HM Revenue & Customs (HMRC) has been granted the authority to withdraw funds directly from accounts in a move labeled as “severe” by tax professionals.

Individuals in debt to HMRC for amounts exceeding £1,000 may now have funds withdrawn directly by their bank or building society, including cash ISAs.

The Direct Recovery of Debts (DRD) scheme, introduced in 2015 but paused during the Covid pandemic, has been officially reintroduced by HMRC following approval by Chancellor Rachel Reeves in the Spring Statement of March 2025.

The initiative aims to target individuals with the means to settle their tax liabilities but have persistently evaded payment, as per officials.

Most impacted individuals are expected to be those who file self-assessment tax returns, such as self-employed individuals or those with substantial income from investments, rental properties, or savings interest.

Prior to any withdrawals, taxpayers can anticipate a visit from HMRC agents to confirm the identity of the taxpayer, verify the debt ownership, and discuss repayment options before taking action.

Under the new regulations, individuals must maintain at least £5,000 in their accounts to cover essential expenses, with HMRC required to provide a 30-day appeal window before initiating withdrawals.

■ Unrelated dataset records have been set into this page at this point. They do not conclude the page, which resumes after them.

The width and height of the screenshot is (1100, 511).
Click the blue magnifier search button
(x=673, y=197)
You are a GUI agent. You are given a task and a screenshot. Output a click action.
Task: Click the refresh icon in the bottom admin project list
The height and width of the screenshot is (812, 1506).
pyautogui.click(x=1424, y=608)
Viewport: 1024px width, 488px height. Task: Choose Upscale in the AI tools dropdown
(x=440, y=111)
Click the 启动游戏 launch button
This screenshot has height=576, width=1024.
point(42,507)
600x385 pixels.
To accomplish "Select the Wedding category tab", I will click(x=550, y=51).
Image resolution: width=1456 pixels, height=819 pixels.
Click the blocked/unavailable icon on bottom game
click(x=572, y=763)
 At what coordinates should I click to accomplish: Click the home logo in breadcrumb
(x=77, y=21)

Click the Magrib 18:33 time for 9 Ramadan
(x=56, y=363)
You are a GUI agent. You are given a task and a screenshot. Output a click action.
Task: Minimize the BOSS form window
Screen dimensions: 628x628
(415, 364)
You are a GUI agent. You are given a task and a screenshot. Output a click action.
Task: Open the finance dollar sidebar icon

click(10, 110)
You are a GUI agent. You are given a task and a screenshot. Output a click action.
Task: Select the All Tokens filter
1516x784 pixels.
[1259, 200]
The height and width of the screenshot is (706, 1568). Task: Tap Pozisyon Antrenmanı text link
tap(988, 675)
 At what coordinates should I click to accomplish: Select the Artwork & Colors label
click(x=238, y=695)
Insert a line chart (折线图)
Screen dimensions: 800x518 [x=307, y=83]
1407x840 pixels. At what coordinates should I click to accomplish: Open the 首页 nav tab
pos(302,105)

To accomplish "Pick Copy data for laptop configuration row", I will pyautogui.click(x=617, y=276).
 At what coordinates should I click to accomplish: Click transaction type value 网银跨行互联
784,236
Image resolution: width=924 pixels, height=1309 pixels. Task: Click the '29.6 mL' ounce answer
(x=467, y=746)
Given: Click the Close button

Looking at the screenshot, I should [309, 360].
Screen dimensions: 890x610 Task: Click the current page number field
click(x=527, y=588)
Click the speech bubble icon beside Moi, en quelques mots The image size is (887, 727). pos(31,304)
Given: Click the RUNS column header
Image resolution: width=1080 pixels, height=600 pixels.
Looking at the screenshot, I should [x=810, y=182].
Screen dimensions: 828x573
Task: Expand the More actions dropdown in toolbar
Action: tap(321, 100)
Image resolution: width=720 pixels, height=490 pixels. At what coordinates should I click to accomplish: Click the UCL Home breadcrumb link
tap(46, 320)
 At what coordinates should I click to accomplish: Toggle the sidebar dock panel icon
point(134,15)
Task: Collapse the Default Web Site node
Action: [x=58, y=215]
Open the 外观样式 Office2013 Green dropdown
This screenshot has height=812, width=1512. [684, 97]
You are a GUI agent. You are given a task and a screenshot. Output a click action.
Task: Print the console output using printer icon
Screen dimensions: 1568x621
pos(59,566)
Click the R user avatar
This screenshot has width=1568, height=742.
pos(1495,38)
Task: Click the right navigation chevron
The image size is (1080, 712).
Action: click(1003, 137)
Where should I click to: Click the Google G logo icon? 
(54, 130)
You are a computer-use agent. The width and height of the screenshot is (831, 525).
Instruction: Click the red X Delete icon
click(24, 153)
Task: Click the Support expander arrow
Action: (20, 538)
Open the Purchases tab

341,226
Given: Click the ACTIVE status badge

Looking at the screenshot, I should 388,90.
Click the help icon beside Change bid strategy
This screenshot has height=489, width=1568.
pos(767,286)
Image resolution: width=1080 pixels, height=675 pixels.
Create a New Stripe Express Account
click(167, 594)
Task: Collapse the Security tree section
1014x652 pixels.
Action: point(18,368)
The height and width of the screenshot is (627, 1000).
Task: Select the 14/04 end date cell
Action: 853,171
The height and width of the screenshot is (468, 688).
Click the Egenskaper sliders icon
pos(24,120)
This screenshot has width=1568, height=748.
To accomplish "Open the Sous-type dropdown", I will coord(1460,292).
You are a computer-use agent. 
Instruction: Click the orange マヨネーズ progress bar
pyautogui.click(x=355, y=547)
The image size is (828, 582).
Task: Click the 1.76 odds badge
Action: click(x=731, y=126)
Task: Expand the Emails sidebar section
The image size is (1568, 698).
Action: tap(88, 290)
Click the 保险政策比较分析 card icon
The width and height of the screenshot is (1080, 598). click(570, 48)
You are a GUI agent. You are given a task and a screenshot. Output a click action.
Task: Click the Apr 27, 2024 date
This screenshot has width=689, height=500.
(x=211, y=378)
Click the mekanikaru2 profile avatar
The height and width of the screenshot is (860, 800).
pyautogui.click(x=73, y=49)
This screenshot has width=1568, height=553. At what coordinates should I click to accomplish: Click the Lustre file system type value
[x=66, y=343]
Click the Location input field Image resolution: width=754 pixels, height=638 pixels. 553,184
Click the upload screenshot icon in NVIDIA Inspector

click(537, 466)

HMRC assures that individuals classified as ‘vulnerable’ will be exempt from the scheme; nonetheless, some tax experts have criticized the new powers.

Dawn Register, a tax dispute resolution partner at advisory firm BDO, emphasized the government’s firm stance on pursuing non-compliant taxpayers in light of the challenging financial landscape.

According to official data, HMRC is owed £42.8 billion in unpaid taxes, a figure that has surged notably since the pandemic, with the government aiming to recover an additional £11 billion in outstanding debt by 2030.

To enhance debt recovery capabilities, the treasury has allocated £630 million, including the recruitment of 2,400 new debt management staff at HMRC.

An HMRC spokesperson emphasized the importance of pursuing outstanding taxes from those with the means to pay but refuse to do so, highlighting the presence of robust safeguards and continued support for individuals needing help with payments.